Con el sudor, faltó poco para que el mechero volviera a resbalarme de la mano. Lo sujeté firmemente. Levanté el pulgar. Le di a la ruedecita. Nada. Volví a darle con más brío. Esta vez salió una llama.
—¡Síííííí! —gritó Ben.
Pero su alegría se desvaneció al instante. La llama que salía del encendedor era gris. Todos soltaron un gemido de decepción.

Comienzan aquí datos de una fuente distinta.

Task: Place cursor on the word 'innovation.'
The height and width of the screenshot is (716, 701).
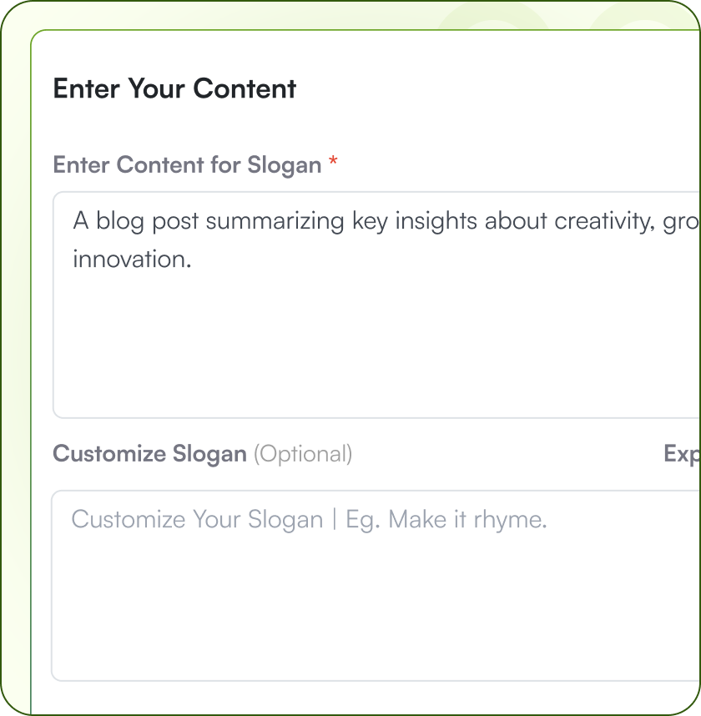Action: (132, 259)

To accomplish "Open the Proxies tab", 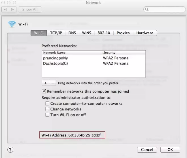I will 123,33.
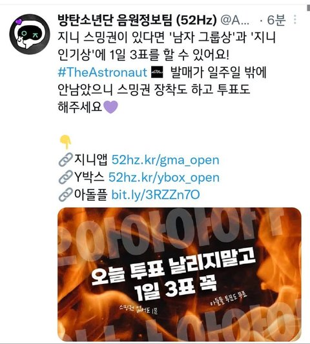
Task: Open the 52hz.kr/gma_open link
Action: 165,160
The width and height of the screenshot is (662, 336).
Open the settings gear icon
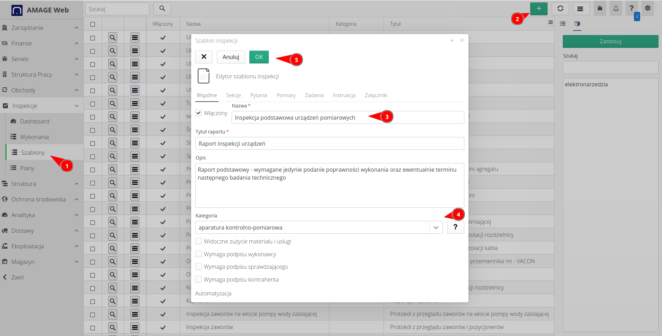[x=647, y=8]
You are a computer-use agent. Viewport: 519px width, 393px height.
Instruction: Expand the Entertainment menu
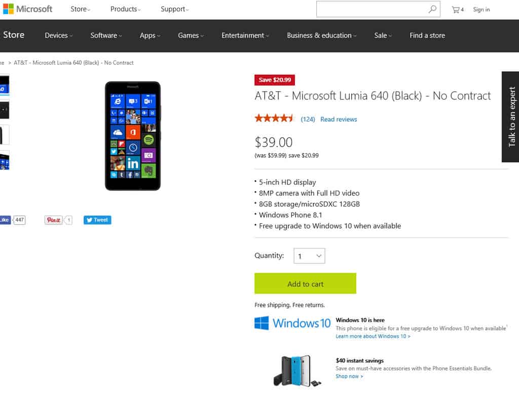(245, 35)
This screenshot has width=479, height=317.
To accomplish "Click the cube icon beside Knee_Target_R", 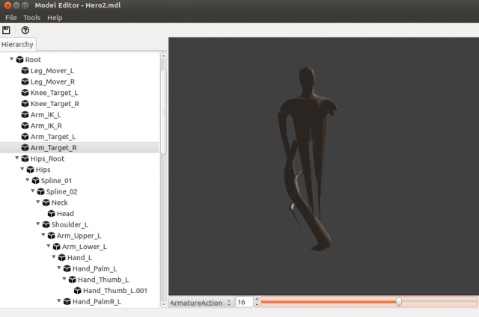I will point(25,104).
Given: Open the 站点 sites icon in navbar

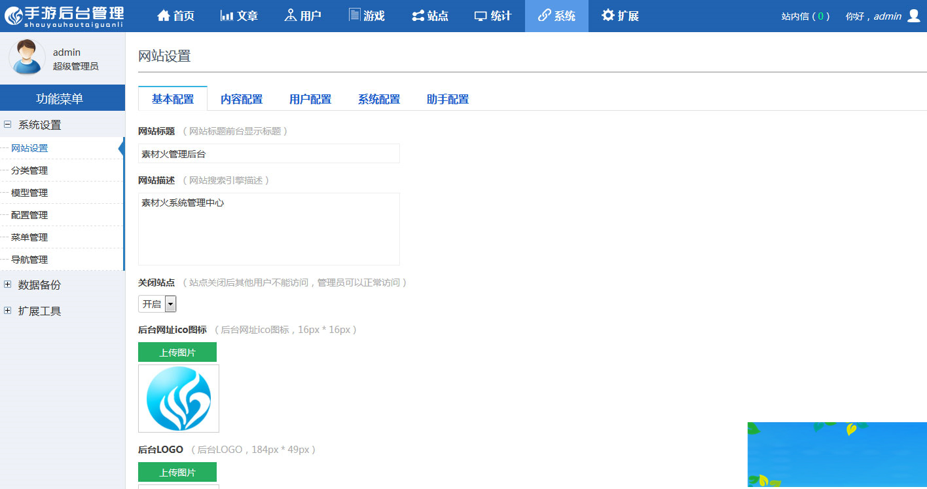Looking at the screenshot, I should (x=418, y=14).
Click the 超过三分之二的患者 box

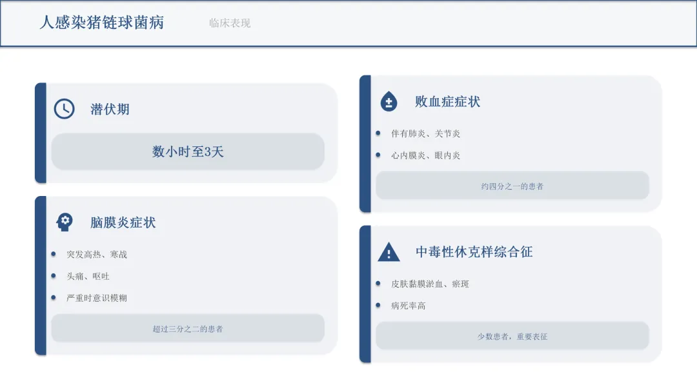(188, 329)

Una llama gris parpadeando en un encendedor gris sujeto por un puño gris.
—Es inútil —me lamenté.
Apagué el mechero y volví a guardármelo en el bolsillo. Miré a Ben.
—Lo siento —murmuré con tristeza—. Por lo menos, lo hemos intentado.
Mi amigo asintió con la cabeza y tragó saliva.
—¡Ben! —exclamé boquiabierto—. ¡Tu cara! ¡Las mejillas!
—¿Qué? ¿Son grises? —preguntó quedamente.
Asentí con la cabeza y añadí:
—Sólo te queda color en la nariz.
—A ti te sucede lo mismo.
Los cinco chicos grises nos observaron en silencio desde el otro extremo de la clase. Seth meneó tristemente la cabeza de un lado a otro.
¿Qué podían decir? A ellos les había sucedido lo mismo. Durante cincuenta años habían vivido en un mundo en blanco y negro. Y Ben y yo estábamos condenados a formar parte de ese triste y frío mundo.
Me froté la nariz.
«¿Pero cuánto tiempo mantendrá su color?—me pregunté—. ¿Cuánto tiempo tardaré en ser uno de ellos?»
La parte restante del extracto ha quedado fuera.